Records for the task:
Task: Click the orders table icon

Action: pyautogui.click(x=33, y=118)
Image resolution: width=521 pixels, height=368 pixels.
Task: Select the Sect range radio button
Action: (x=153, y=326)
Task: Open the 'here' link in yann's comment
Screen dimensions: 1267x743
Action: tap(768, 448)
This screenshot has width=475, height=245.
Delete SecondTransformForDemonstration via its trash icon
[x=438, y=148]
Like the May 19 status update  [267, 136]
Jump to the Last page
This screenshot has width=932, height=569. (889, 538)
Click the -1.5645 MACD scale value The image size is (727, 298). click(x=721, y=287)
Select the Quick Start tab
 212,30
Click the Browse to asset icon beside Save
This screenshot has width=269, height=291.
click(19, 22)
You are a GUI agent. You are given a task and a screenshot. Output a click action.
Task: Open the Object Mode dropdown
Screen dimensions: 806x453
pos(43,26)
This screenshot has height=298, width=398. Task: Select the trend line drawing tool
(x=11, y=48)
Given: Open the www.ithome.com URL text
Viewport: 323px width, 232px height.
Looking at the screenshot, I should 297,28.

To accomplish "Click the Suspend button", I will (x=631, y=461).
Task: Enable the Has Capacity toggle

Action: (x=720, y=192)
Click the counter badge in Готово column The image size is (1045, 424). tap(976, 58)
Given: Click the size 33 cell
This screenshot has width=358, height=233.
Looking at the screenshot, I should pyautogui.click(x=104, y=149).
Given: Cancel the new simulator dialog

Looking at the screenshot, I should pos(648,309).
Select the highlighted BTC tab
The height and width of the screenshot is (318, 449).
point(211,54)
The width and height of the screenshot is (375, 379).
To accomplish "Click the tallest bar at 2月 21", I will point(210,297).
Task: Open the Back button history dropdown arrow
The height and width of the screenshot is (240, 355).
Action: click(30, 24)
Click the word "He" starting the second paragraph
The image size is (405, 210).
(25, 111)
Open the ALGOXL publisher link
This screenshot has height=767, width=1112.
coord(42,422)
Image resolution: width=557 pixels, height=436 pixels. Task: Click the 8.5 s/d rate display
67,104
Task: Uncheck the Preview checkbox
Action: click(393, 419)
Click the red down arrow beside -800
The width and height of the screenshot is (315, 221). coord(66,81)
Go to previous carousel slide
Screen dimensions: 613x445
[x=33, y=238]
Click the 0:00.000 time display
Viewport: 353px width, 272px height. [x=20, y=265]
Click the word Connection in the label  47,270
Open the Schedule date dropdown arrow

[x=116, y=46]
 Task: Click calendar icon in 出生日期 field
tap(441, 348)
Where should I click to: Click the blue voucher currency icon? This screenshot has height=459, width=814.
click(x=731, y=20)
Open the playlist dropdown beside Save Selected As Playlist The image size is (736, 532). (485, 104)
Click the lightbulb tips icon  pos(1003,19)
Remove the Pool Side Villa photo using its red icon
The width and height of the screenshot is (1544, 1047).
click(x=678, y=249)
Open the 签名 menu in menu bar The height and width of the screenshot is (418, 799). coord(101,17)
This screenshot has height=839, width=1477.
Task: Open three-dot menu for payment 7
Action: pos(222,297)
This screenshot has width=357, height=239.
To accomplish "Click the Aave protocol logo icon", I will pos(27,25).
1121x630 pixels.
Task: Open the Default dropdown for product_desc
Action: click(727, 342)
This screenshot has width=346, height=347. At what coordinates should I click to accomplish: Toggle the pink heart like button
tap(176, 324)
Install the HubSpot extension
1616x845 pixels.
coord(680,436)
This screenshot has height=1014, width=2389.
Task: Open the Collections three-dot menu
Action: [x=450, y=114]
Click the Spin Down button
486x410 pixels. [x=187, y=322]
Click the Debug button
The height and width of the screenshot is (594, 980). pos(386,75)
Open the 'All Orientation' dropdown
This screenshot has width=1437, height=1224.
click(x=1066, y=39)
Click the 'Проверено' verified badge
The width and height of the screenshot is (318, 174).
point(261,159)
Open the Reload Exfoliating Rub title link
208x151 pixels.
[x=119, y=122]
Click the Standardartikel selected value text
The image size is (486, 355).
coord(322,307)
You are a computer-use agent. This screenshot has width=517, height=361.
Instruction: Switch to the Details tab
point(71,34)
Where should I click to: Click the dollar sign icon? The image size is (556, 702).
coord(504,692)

Exercise instructions:
Copy out all of the items above word for word.

Answer to the exercise:
Task: Click the orders table icon

Action: pyautogui.click(x=33, y=118)
Image resolution: width=521 pixels, height=368 pixels.
Task: Select the Sect range radio button
Action: (x=153, y=326)
Task: Open the 'here' link in yann's comment
Screen dimensions: 1267x743
Action: tap(768, 448)
This screenshot has width=475, height=245.
Delete SecondTransformForDemonstration via its trash icon
[x=438, y=148]
Like the May 19 status update  [267, 136]
Jump to the Last page
This screenshot has width=932, height=569. (889, 538)
Click the -1.5645 MACD scale value The image size is (727, 298). click(x=721, y=287)
Select the Quick Start tab
 212,30
Click the Browse to asset icon beside Save
This screenshot has width=269, height=291.
click(19, 22)
You are a GUI agent. You are given a task and a screenshot. Output a click action.
Task: Open the Object Mode dropdown
Screen dimensions: 806x453
pos(43,26)
This screenshot has height=298, width=398. Task: Select the trend line drawing tool
(x=11, y=48)
Given: Open the www.ithome.com URL text
Viewport: 323px width, 232px height.
Looking at the screenshot, I should 297,28.

To accomplish "Click the Suspend button", I will (x=631, y=461).
Task: Enable the Has Capacity toggle

Action: (x=720, y=192)
Click the counter badge in Готово column The image size is (1045, 424). tap(976, 58)
Given: Click the size 33 cell
This screenshot has width=358, height=233.
Looking at the screenshot, I should pyautogui.click(x=104, y=149).
Given: Cancel the new simulator dialog

Looking at the screenshot, I should pos(648,309).
Select the highlighted BTC tab
The height and width of the screenshot is (318, 449).
point(211,54)
The width and height of the screenshot is (375, 379).
To accomplish "Click the tallest bar at 2月 21", I will point(210,297).
Task: Open the Back button history dropdown arrow
The height and width of the screenshot is (240, 355).
Action: click(30, 24)
Click the word "He" starting the second paragraph
The image size is (405, 210).
(25, 111)
Open the ALGOXL publisher link
This screenshot has height=767, width=1112.
coord(42,422)
Image resolution: width=557 pixels, height=436 pixels. Task: Click the 8.5 s/d rate display
67,104
Task: Uncheck the Preview checkbox
Action: click(393, 419)
Click the red down arrow beside -800
The width and height of the screenshot is (315, 221). coord(66,81)
Go to previous carousel slide
Screen dimensions: 613x445
[x=33, y=238]
Click the 0:00.000 time display
Viewport: 353px width, 272px height. [x=20, y=265]
Click the word Connection in the label  47,270
Open the Schedule date dropdown arrow

[x=116, y=46]
 Task: Click calendar icon in 出生日期 field
tap(441, 348)
Where should I click to: Click the blue voucher currency icon? This screenshot has height=459, width=814.
click(x=731, y=20)
Open the playlist dropdown beside Save Selected As Playlist The image size is (736, 532). (485, 104)
Click the lightbulb tips icon  pos(1003,19)
Remove the Pool Side Villa photo using its red icon
The width and height of the screenshot is (1544, 1047).
click(x=678, y=249)
Open the 签名 menu in menu bar The height and width of the screenshot is (418, 799). coord(101,17)
This screenshot has height=839, width=1477.
Task: Open three-dot menu for payment 7
Action: pos(222,297)
This screenshot has width=357, height=239.
To accomplish "Click the Aave protocol logo icon", I will pos(27,25).
1121x630 pixels.
Task: Open the Default dropdown for product_desc
Action: click(727, 342)
This screenshot has width=346, height=347. At what coordinates should I click to accomplish: Toggle the pink heart like button
tap(176, 324)
Install the HubSpot extension
1616x845 pixels.
coord(680,436)
This screenshot has height=1014, width=2389.
Task: Open the Collections three-dot menu
Action: [x=450, y=114]
Click the Spin Down button
486x410 pixels. [x=187, y=322]
Click the Debug button
The height and width of the screenshot is (594, 980). pos(386,75)
Open the 'All Orientation' dropdown
This screenshot has width=1437, height=1224.
click(x=1066, y=39)
Click the 'Проверено' verified badge
The width and height of the screenshot is (318, 174).
point(261,159)
Open the Reload Exfoliating Rub title link
208x151 pixels.
[x=119, y=122]
Click the Standardartikel selected value text
The image size is (486, 355).
coord(322,307)
You are a computer-use agent. This screenshot has width=517, height=361.
Instruction: Switch to the Details tab
point(71,34)
Where should I click to: Click the dollar sign icon? The image size is (556, 702).
coord(504,692)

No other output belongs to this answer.